--- Goal of the exercise ---
What is needed here is an exact copy of every record below.

================

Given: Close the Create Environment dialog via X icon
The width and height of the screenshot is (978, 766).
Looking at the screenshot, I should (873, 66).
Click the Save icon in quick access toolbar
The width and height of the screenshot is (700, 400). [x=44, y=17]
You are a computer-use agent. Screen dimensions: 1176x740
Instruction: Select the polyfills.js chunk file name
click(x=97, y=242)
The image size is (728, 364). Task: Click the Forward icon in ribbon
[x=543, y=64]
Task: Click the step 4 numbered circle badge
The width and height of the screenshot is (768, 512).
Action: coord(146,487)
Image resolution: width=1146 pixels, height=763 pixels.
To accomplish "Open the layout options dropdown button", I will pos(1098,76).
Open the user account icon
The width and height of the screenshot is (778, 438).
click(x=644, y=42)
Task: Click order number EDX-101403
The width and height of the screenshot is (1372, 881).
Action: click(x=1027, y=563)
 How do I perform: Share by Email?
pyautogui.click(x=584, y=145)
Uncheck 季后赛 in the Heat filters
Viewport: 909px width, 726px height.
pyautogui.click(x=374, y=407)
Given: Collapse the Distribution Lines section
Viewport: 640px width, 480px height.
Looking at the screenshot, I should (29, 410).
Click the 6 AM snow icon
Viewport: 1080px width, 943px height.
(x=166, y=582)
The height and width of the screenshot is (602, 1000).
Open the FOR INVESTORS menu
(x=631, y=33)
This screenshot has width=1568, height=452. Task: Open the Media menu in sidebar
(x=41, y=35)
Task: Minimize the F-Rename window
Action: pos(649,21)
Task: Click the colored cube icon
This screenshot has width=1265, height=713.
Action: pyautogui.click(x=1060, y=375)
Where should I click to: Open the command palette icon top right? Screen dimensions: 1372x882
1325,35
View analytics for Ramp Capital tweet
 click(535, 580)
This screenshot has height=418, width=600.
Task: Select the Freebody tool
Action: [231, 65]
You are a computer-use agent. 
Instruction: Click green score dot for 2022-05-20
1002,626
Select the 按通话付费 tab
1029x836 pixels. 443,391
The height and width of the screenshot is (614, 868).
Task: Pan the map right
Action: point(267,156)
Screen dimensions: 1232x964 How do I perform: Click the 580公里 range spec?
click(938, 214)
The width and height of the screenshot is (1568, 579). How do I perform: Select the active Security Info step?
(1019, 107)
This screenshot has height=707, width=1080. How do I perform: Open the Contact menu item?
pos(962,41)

================

--- Written reply ---
Given: Close the Create Environment dialog via X icon
The width and height of the screenshot is (978, 766).
Looking at the screenshot, I should (873, 66).
Click the Save icon in quick access toolbar
The width and height of the screenshot is (700, 400). [x=44, y=17]
You are a computer-use agent. Screen dimensions: 1176x740
Instruction: Select the polyfills.js chunk file name
click(x=97, y=242)
The image size is (728, 364). Task: Click the Forward icon in ribbon
[x=543, y=64]
Task: Click the step 4 numbered circle badge
The width and height of the screenshot is (768, 512).
Action: coord(146,487)
Image resolution: width=1146 pixels, height=763 pixels.
To accomplish "Open the layout options dropdown button", I will pos(1098,76).
Open the user account icon
The width and height of the screenshot is (778, 438).
click(x=644, y=42)
Task: Click order number EDX-101403
The width and height of the screenshot is (1372, 881).
Action: click(x=1027, y=563)
 How do I perform: Share by Email?
pyautogui.click(x=584, y=145)
Uncheck 季后赛 in the Heat filters
Viewport: 909px width, 726px height.
pyautogui.click(x=374, y=407)
Given: Collapse the Distribution Lines section
Viewport: 640px width, 480px height.
Looking at the screenshot, I should (29, 410).
Click the 6 AM snow icon
Viewport: 1080px width, 943px height.
(x=166, y=582)
The height and width of the screenshot is (602, 1000).
Open the FOR INVESTORS menu
(x=631, y=33)
This screenshot has width=1568, height=452. Task: Open the Media menu in sidebar
(x=41, y=35)
Task: Minimize the F-Rename window
Action: pos(649,21)
Task: Click the colored cube icon
This screenshot has width=1265, height=713.
Action: pyautogui.click(x=1060, y=375)
Where should I click to: Open the command palette icon top right? Screen dimensions: 1372x882
1325,35
View analytics for Ramp Capital tweet
 click(535, 580)
This screenshot has height=418, width=600.
Task: Select the Freebody tool
Action: [231, 65]
You are a computer-use agent. 
Instruction: Click green score dot for 2022-05-20
1002,626
Select the 按通话付费 tab
1029x836 pixels. 443,391
The height and width of the screenshot is (614, 868).
Task: Pan the map right
Action: point(267,156)
Screen dimensions: 1232x964 How do I perform: Click the 580公里 range spec?
click(938, 214)
The width and height of the screenshot is (1568, 579). How do I perform: Select the active Security Info step?
(1019, 107)
This screenshot has height=707, width=1080. How do I perform: Open the Contact menu item?
pos(962,41)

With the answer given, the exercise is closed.